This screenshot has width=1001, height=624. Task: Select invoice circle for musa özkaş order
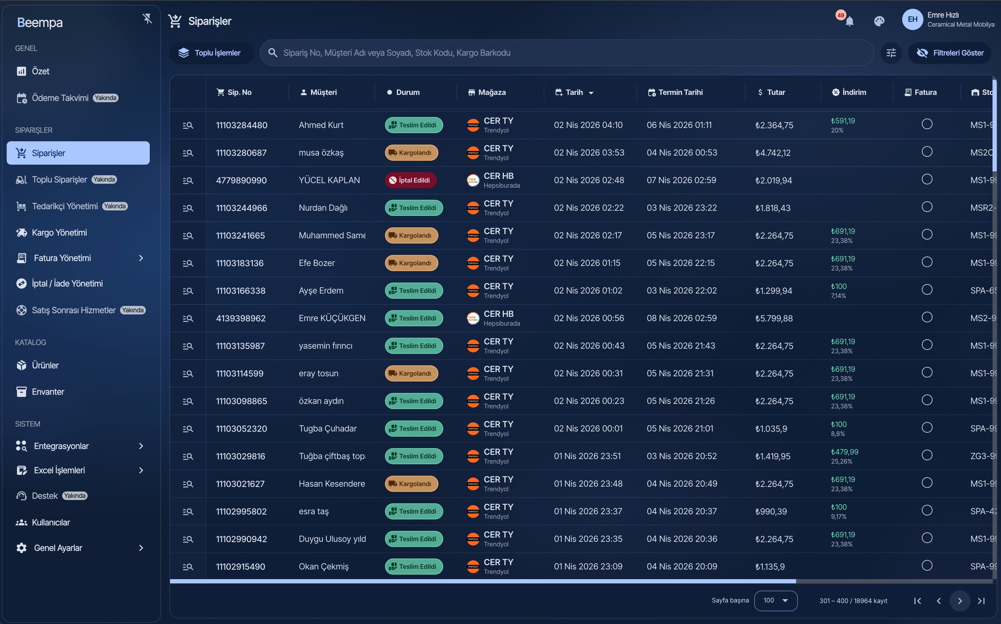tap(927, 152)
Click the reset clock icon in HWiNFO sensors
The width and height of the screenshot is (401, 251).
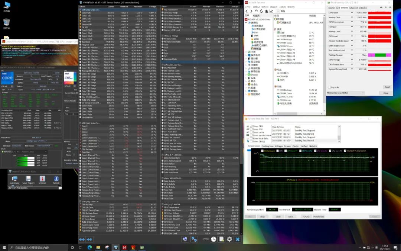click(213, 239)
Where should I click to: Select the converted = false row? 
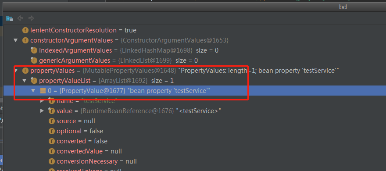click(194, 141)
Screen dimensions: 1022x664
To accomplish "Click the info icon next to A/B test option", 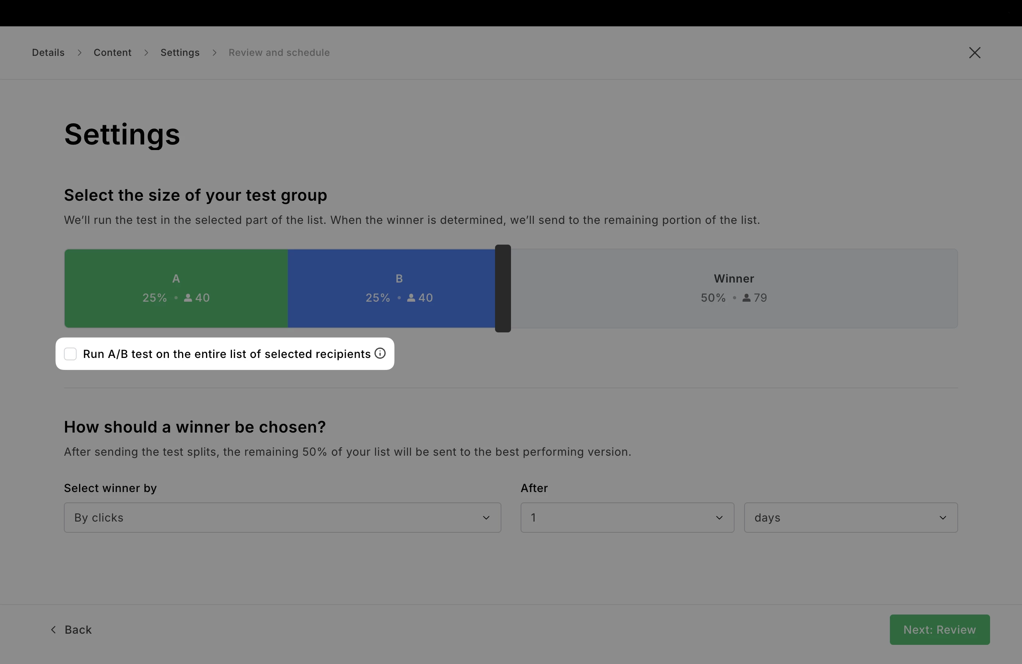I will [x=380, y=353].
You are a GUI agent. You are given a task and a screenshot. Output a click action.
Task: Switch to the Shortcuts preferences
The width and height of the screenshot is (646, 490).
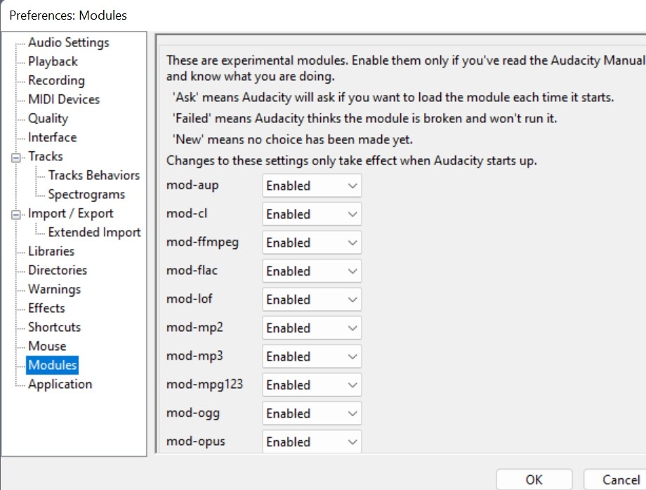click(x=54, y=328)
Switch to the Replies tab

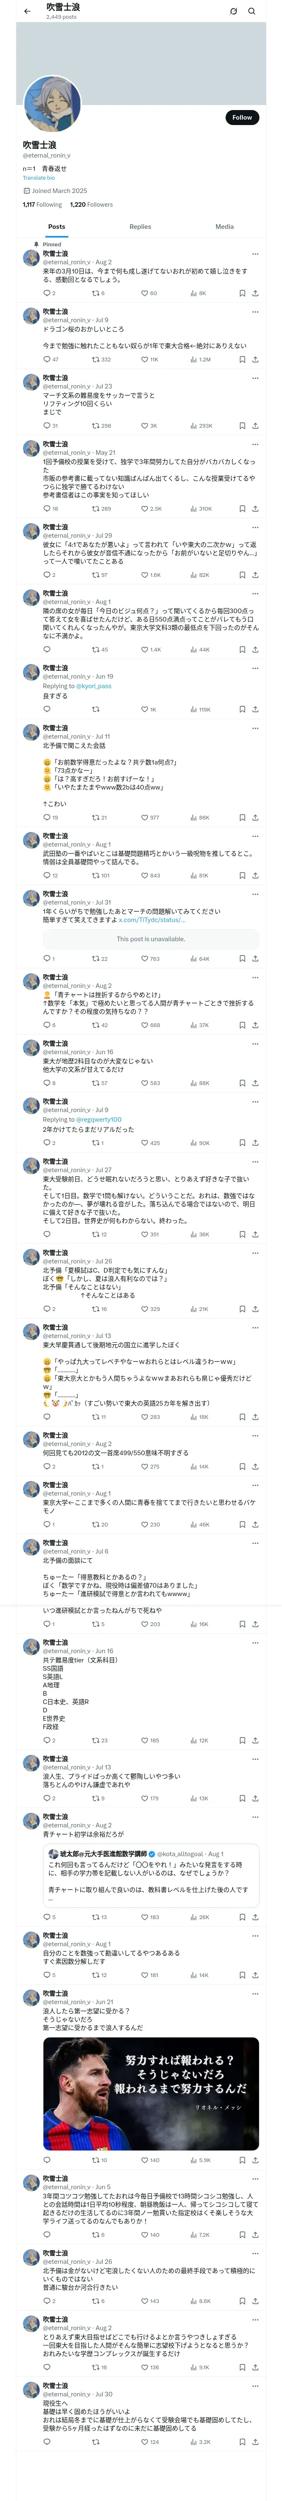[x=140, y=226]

» **Directive**: Return every line of the listing above that contains the word "screenshot". Case counts.

» **Solution to this problem**:
This screenshot has width=1001, height=624. Task: Select invoice circle for musa özkaş order
The width and height of the screenshot is (401, 251).
You are a GUI agent. You are given a task and a screenshot. Output a click action.
The width and height of the screenshot is (646, 490).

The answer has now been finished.